La monnaie a été capturée par les États au rythme de la formation des États-nations. L’économiste allemand Georg Friedrich Knapp (1842-1926), auteur de la Théorie d’État de la monnaie publiée en 1905, avait défendu l’idée d’une monnaie d’État sans valeur intrinsèque ou garantie par l’or, à condition qu’elle soit garantie par l’État, puisque l’argent est une émanation de la loi. Knapp a établi la théorie économique chartaliste, affirmant que l’argent découle de la loi. Cela permet d’associer « cours légal », mais cela ne suffit pas : il faut un référent de confiance, qu’il s’agisse de l’État ou d’une banque centrale.
Dans le cas du bitcoin, la philosophie de confiance provient d’un ensemble de mécanismes liés au réseau. Il s’agit donc d’un phénomène monétaire, même si les cryptomonnaies ne peuvent encore être associées à un marché ayant un rôle transactionnel majeur ni à un circuit bancaire de prêts et d’emprunts. Le Bitcoin est donc, pour l’instant, une monnaie boursière, qui ne réunit pas encore tous les attributs d’une monnaie complète.
Mais pensez aux ambitions de Donald Trump et d’Elon Musk, qui souhaitent que les États-Unis constituent un stock stratégique de cryptomonnaies, probablement acquises en dollars. Cela confère, très indirectement, une certaine légitimité, voire une « pseudo-monnaie légale », à ces cryptomonnaies. Cependant, comme ils peuvent être produits partout dans le monde, les États-Unis cherchent à dominer leur production, ce qui est cohérent avec leur logique géopolitique.
Il n’y aurait alors qu’un pas à franchir pour établir un flux bancaire de cryptomonnaies (car sinon, pourquoi constituer un stock stratégique ?).

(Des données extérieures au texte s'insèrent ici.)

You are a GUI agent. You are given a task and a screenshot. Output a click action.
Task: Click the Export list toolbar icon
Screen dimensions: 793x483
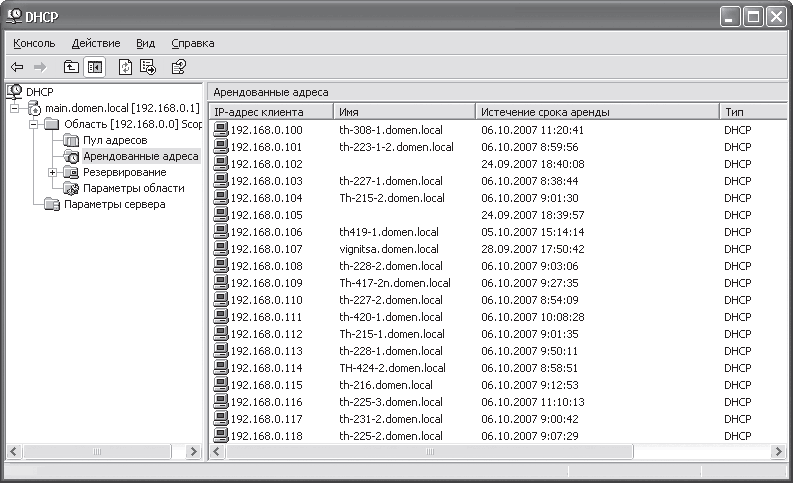pyautogui.click(x=148, y=67)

A ce stade, ces cryptomonnaies pourraient devenir des monnaies à part entière, capables de pénétrer le monde des transactions commerciales et financières.

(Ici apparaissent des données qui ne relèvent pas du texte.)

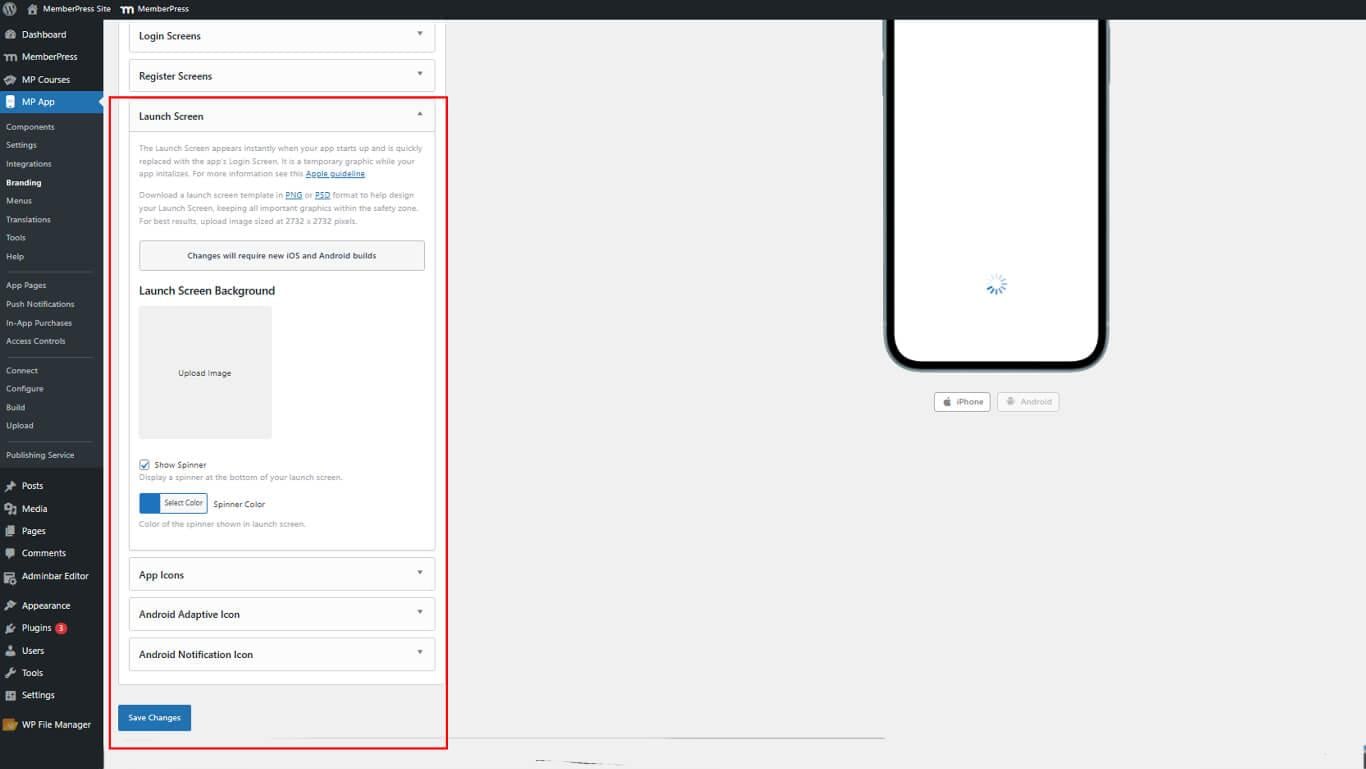Switch preview to iPhone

Les Etats-Unis se retrouveraient alors avec un système « bi-métallique » (au sens moderne), c’est-à-dire deux monnaies en circulation. Ce scénario fait référence à la loi de Thomas Gresham (1519-1579), qui observait que « la mauvaise monnaie chasse la bonne monnaie ». Lorsque deux monnaies coexistent, les agents économiques préfèrent conserver et thésauriser la « bonne » monnaie, tout en utilisant la moins crédible pour leurs échanges, afin de s’en débarrasser rapidement.
Dans cette hypothèse, la « mauvaise » monnaie pourrait devenir le dollar. Si tel était le cas, cela pourrait conduire à une implosion du système monétaire mondial, bien plus grave que la décision américaine de 1971 d’abandonner la convertibilité du dollar en or. Entre cette date et la fin des années 1970, le prix de l’or a été multiplié par 16.

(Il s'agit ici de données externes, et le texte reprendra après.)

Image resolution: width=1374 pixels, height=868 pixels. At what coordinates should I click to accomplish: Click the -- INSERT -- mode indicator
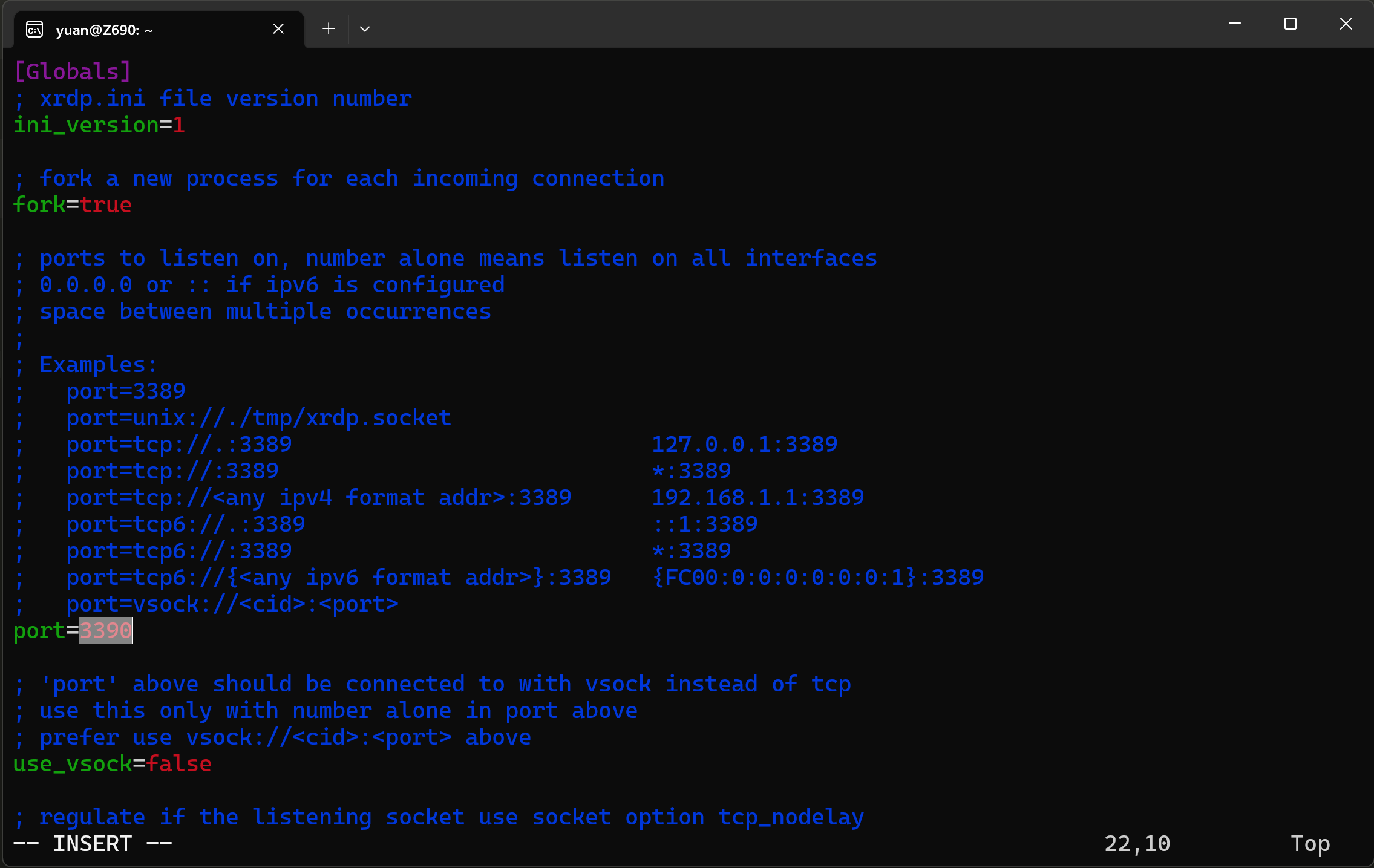93,843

Mais il faut aller plus loin : cela nous ramène aux théories de Friedrich Hayek (1899-1992), un économiste libertaire (comme Musk), qui rejetait l’interventionnisme étatique et réfutait le privilège souverain de frapper de la monnaie, qu’il considérait comme usurpateur. Cet économiste austro-britannique réclamait le libre arbitre monétaire et l’abolition du monopole de l’impression monétaire par les banques centrales. Il considérait la souveraineté monétaire et l’ingérence de l’État comme les principaux dangers qui menaçaient le fonctionnement harmonieux de la monnaie.
Hayek préconisait un système de concurrence entre les différentes monnaies, privées et publiques, au sein duquel la monnaie la moins fiable aurait conduit à thésauriser la monnaie la plus durable. En devenant adepte de l’axiome de David Ricardo (1772-1823), énoncé en 1817, selon lequel « l’expérience montre que jamais un État ou une banque n’a eu le pouvoir illimité d’émettre du papier-monnaie sans en abuser », il plaide pour le la dénationalisation, voire le démantèlement, de la monnaie dans un système de concurrence.
Son argument reposait sur l’idée que la monnaie était politisée. Selon Hayek, dans un tel système, les monnaies fragiles auraient disparu par sélection naturelle, tandis qu’une quête infinie (et donc jamais couronnée de succès) d’un monopole monétaire se serait instaurée. Cette coexistence contemporaine de monnaies souveraines et de cryptomonnaies ou monnaies privées nécessite de citer cet économiste. L’idée de Hayek rend impossible la réalisation d’un État monétaire stationnaire, car toute monnaie dominante serait constamment concurrencée par une autre.
Je pense que, aussi récentes soient-elles, ces idées sont démenties par la réalité : la stabilité de la monnaie et la prévisibilité de sa valeur sont des conditions nécessaires pour épargner et investir. Pourtant, rien n’est impossible dans le domaine du symbolisme, auquel appartient pleinement la monnaie. Et je crains que les prochaines années soient pleines de (mauvaises) surprises monétaires.